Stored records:
--------------------------------

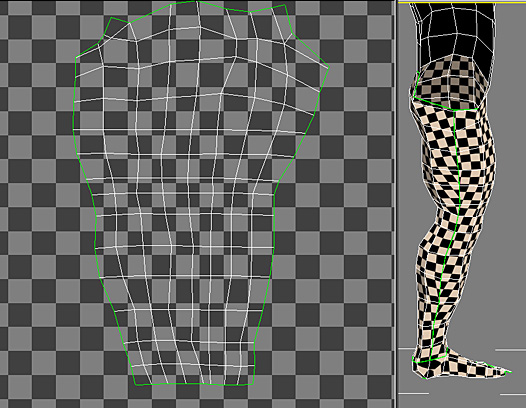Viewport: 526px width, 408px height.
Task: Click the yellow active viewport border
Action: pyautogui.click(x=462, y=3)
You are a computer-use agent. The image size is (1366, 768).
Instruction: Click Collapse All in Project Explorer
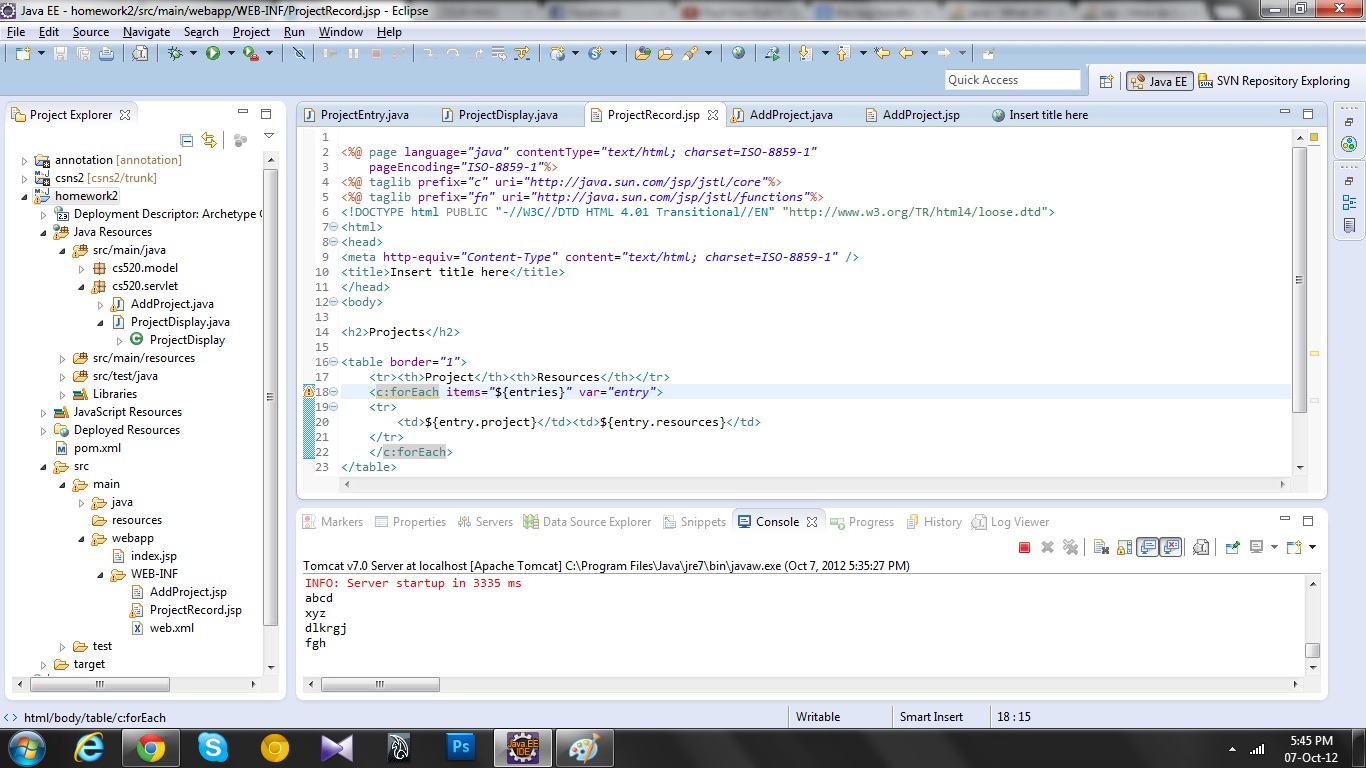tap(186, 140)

--------------------------------

» What the exercise asks: Find the line with "You are a computer-use". Return it and each line after it through the end of the data, exactly, without pictures.

» Result of the task:
You are a computer-use agent. The image size is (1366, 768).
Instruction: Click Collapse All in Project Explorer
tap(186, 140)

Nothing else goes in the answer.